Fig. 5.

Improved apoptosis induction and activation of the apoptotic signal transduction pathway by the combination of TRAIL gene therapy and radiotherapy but not in NHLF in vitro. A, FACS analysis was used to quantify apoptotic cells 4 days after 1 of 6 treatments in NHLF. B, FACS was used to quantify apoptotic cells 4 days after 1 of 6 treatments in Seg-1 cells.
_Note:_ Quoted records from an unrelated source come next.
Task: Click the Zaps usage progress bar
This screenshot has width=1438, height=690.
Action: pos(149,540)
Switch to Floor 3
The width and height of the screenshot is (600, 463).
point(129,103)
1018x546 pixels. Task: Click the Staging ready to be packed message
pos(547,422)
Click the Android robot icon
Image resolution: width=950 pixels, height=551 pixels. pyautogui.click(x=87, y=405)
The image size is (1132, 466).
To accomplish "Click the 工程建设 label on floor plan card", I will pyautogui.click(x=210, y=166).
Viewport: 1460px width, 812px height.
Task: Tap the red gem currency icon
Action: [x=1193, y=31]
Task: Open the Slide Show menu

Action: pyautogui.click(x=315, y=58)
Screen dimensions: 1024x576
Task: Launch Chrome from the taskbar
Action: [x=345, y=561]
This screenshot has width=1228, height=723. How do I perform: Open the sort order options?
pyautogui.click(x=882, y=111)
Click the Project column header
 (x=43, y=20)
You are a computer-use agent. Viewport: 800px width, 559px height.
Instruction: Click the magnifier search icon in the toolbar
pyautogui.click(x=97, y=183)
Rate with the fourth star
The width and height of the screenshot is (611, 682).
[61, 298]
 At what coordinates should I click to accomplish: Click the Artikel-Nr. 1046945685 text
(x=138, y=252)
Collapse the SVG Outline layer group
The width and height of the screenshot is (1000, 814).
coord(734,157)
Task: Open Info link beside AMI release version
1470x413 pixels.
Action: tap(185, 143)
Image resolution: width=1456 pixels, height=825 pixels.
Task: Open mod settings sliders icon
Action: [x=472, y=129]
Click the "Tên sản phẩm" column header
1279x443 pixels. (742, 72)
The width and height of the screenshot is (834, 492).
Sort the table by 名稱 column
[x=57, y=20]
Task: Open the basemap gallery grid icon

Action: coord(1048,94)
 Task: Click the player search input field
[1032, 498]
C, Western blot analysis of TRAIL expression and cleavage of PARP, caspase-8, caspase-9, and caspase-3 in Seg-1 cells 4 days after Ad/TRAIL-F/RGD (TRAIL) treatment combined with radiotherapy. Cells were treated with PBS (lane 1), Ad/CMV-GFP (GFP; MOI of 500 VP) (lane 2), Ad/TRAIL-F/RGD (MOI 500 VP) (lane 3), radiotherapy (2 Gy) (lane 4), Ad/CMV-GFP (MOI 500 VP) plus radiotherapy (2 Gy) (lane 5), and Ad/TRAIL-F/RGD (MOI of 500 VP) plus radiotherapy (2 Gy) (lane 6). ß-Actin was used as a loading control. P<0.05 in Figure 5B as comparison between Ad/TRAIL-F/RGD plus radiation and PBS, Ad/CMV-GFP, Ad/TRAIL-F/RGD, radiation, Ad/CMV-GFP plus radiation respectively and combined.